Morris, Davids and Phangiso, too, have earned the nod. Morris and Phangiso make things happen with the ball, and Davids has been the most attacking batsman on the domestic one-day scene this season. But the selectors' decision to hand the gloves to De Kock, who turns 20 on Monday, makes no sense.

"The wicketkeeper is something we have debated long and hard about," Hudson said. "We need to find a keeper for the future and one of the options is looking at a guy like Quinton de Kock.

"It will be nice to see him play and to see him step up in the international arena.

"It's very much a work in progress and the message to other keepers is not that we have passed them by - it's still very open in terms of a longer-term wicketkeeping solution."

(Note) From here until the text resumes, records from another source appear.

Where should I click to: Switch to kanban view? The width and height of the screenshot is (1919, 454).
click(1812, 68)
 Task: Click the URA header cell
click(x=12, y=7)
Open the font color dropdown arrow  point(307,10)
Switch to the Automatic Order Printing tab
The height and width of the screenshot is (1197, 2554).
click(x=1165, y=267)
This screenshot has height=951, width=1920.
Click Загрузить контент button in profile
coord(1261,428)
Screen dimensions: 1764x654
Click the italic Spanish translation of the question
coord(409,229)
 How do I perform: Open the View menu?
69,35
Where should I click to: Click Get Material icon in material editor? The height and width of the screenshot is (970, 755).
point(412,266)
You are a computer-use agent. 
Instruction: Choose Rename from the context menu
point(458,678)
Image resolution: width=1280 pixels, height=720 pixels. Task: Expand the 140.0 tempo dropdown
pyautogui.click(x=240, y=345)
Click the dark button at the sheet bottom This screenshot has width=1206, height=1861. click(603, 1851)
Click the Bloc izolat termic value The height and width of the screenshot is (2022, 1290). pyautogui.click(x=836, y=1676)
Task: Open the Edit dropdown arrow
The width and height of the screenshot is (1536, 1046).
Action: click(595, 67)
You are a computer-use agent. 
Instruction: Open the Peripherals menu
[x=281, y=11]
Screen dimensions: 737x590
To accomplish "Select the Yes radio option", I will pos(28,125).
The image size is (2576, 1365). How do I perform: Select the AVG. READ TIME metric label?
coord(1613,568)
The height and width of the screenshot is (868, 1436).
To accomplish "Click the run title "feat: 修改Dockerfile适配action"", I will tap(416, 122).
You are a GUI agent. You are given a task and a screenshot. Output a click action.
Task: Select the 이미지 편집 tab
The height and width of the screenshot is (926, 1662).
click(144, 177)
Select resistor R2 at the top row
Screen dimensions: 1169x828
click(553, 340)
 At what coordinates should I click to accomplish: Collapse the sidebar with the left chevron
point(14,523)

Tell that to Tsolekile, who was called up to the winter tour of England when Mark Boucher was injured but was then ignored in favour of De Villiers; who quite rightly keeps ahead of De Kock for the Lions; and who is acknowledged as the best gloveman in the country.

Tell it, too, to Dane Vilas and Heino Kuhn, who are more experienced and downright better wicketkeepers than De Kock at this embryonic stage of his career.

De Kock has nuclear potential as a batsman, but right now he fails to launch more often than he succeeds. In the Champions League T20 in October, he was fourth on the Lions' list of run-scorers, fifth in the averages and sixth in terms of strike rate.

Proof of the abandonment of the pretence that Tsolekile is part of the plan came with his omission from the Test squad. The only other casualty from the side that returned from Australia last week is Imran Tahir.

T20 squad

Faf du Plessis (captain), Farhaan Behardien, Henry Davids, Quinton de Kock, AB de Villiers, Rory Kleinveldt, Richard Levi, David Miller, Morne Morkel, Chris Morris, Wayne Parnell, Robin Peterson, Aaron Phangiso, Dale Steyn, Lonwabo Tsotsobe.

Test squad

Graeme Smith (captain), Hashim Amla, AB de Villiers, Faf du Plessis, Dean Elgar, Jacques Kallis, Rory Kleinveldt, Morne Morkel, Alviro Petersen, Robin Peterson, Vernon Philander, Jacques Rudolph, Dale Steyn.